** Opening MATERIAL FOR THE TASK block **

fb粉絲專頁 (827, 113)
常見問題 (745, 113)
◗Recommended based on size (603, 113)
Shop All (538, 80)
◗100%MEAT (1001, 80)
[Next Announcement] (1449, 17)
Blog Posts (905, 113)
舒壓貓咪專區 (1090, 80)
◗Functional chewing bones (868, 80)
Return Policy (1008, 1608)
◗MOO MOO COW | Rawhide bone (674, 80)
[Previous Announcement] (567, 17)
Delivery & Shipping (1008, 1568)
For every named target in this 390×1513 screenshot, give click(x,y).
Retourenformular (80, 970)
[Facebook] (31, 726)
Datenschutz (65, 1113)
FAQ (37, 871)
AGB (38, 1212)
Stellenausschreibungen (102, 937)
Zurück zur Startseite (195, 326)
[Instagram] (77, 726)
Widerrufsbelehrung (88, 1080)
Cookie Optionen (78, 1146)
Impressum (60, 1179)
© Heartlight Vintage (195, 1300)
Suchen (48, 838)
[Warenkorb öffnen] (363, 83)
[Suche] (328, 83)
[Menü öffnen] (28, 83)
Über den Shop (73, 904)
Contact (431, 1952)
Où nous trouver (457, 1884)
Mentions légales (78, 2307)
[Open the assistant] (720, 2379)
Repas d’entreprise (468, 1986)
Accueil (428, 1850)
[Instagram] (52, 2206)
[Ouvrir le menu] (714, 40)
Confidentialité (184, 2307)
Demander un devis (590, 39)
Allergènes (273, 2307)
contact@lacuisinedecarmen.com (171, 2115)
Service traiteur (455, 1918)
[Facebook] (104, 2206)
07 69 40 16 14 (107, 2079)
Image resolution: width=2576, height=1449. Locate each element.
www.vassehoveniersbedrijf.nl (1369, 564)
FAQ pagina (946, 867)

** Closing MATERIAL FOR THE TASK block **

Using the same words as the original, repeat the records above.

**ANSWER FOR THE TASK**
fb粉絲專頁 (827, 113)
常見問題 (745, 113)
◗Recommended based on size (603, 113)
Shop All (538, 80)
◗100%MEAT (1001, 80)
[Next Announcement] (1449, 17)
Blog Posts (905, 113)
舒壓貓咪專區 (1090, 80)
◗Functional chewing bones (868, 80)
Return Policy (1008, 1608)
◗MOO MOO COW | Rawhide bone (674, 80)
[Previous Announcement] (567, 17)
Delivery & Shipping (1008, 1568)
For every named target in this 390×1513 screenshot, give click(x,y).
Retourenformular (80, 970)
[Facebook] (31, 726)
Datenschutz (65, 1113)
FAQ (37, 871)
AGB (38, 1212)
Stellenausschreibungen (102, 937)
Zurück zur Startseite (195, 326)
[Instagram] (77, 726)
Widerrufsbelehrung (88, 1080)
Cookie Optionen (78, 1146)
Impressum (60, 1179)
© Heartlight Vintage (195, 1300)
Suchen (48, 838)
[Warenkorb öffnen] (363, 83)
[Suche] (328, 83)
[Menü öffnen] (28, 83)
Über den Shop (73, 904)
Contact (431, 1952)
Où nous trouver (457, 1884)
Mentions légales (78, 2307)
[Open the assistant] (720, 2379)
Repas d’entreprise (468, 1986)
Accueil (428, 1850)
[Instagram] (52, 2206)
[Ouvrir le menu] (714, 40)
Confidentialité (184, 2307)
Demander un devis (590, 39)
Allergènes (273, 2307)
contact@lacuisinedecarmen.com (171, 2115)
Service traiteur (455, 1918)
[Facebook] (104, 2206)
07 69 40 16 14 (107, 2079)
Image resolution: width=2576, height=1449. Locate each element.
www.vassehoveniersbedrijf.nl (1369, 564)
FAQ pagina (946, 867)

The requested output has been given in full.